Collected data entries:
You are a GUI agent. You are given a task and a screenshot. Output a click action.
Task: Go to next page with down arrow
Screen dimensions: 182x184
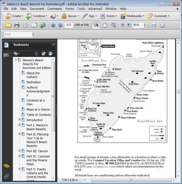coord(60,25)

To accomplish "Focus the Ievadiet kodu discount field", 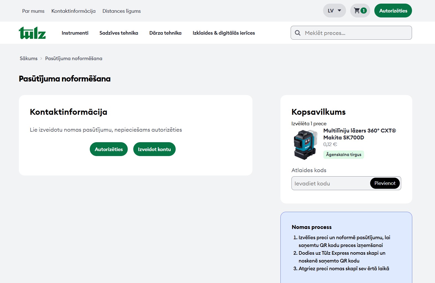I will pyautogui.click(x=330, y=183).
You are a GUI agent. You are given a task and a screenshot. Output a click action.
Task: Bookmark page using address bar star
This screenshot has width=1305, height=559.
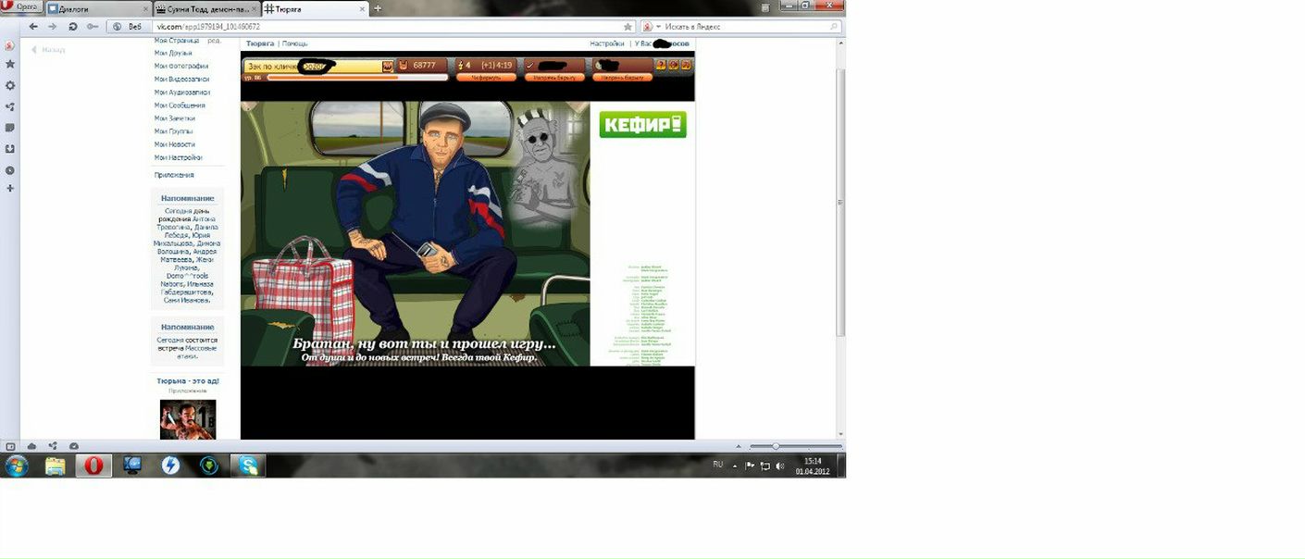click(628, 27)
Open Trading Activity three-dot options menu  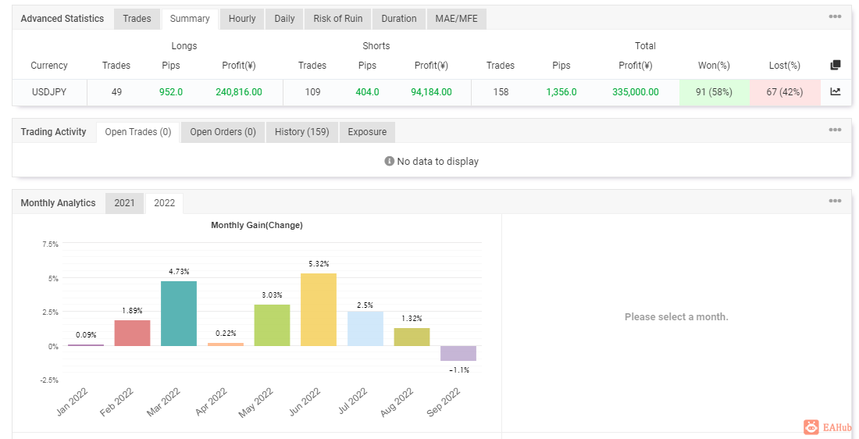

WHAT IS REQUIRED> Would you restate word for word only the lines from the line with "Task: Bookmark page using address bar star" to the last line above, with the pictures left out?

EXPECTED ANSWER>
Task: Bookmark page using address bar star
This screenshot has width=1305, height=559.
click(628, 27)
Open Trading Activity three-dot options menu  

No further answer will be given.